Hairston knows that many of his issues are policy-based and have little to do with the bonds. And that's his point. "We need to get our focus back on our children, not bricks and mortar," he said.

Caucus Chair Harold Hairston told me that growth has overshadowed student achievement, a decision with dire economic ramifications. "It's much better for a child to graduate from a dilapidated one room-school, because he can go on (to continued schooling) or can get a job, " he said. "What good is it for a student to go to a nice school, but not earn a diploma?"

Winston-Salem/Forsyth school board Chair Geneva Brown and Wake County Vice-Chair Carol Parker both told me that issues greater than the bonds are clouding the campaigns. "This election is about overcrowding." Brown said. "It's unfair to oppose the bonds over disagreements that aren't addressed by them."

Parker has similar frustrations. In her mind, what should be a single-issue vote now encompasses matters far beyond the school board's control, such as immigration, growth and taxation.

While I sympathize with Brown and Parker and their respective boards, they're missing a much larger and more important point. The Hairstons and every Wake board opponent I've spoken to over the past few years are leveraging their newfound political clout not because they're opportunists but because they believe the school boards have become arrogant and unresponsive.

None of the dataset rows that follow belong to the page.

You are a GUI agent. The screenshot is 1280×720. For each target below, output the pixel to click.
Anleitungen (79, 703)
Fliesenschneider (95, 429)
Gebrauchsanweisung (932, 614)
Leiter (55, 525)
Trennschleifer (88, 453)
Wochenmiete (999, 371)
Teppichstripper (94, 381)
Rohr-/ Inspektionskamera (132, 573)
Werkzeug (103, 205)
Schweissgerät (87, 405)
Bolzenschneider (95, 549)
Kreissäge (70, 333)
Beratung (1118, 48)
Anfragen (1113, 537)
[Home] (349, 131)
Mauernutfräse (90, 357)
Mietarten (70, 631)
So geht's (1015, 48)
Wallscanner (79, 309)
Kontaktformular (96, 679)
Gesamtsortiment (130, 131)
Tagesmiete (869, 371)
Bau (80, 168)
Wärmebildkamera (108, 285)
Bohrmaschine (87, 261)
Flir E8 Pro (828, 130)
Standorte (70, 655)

By dismissing that perception -- or fact -- these boards risk confirming it. And that will have much larger implications than losing an election. Just look to Mecklenburg County. Voters there turned down a $430 million school bond issue last year. The board's post mortem was a dagger to the heart. Those who voted no had simply lost confidence and trust in the board and school administration. The key to turning these voters around, according to Charlotte/Mecklenburg's consultant, is to forthrightly address equity, accountability and cooperation -- the very issues ignored before the election.

That's advice Wake and Forsyth officials should heed now. If they don't, building schools will seem like a cakewalk compared to rebuilding trust.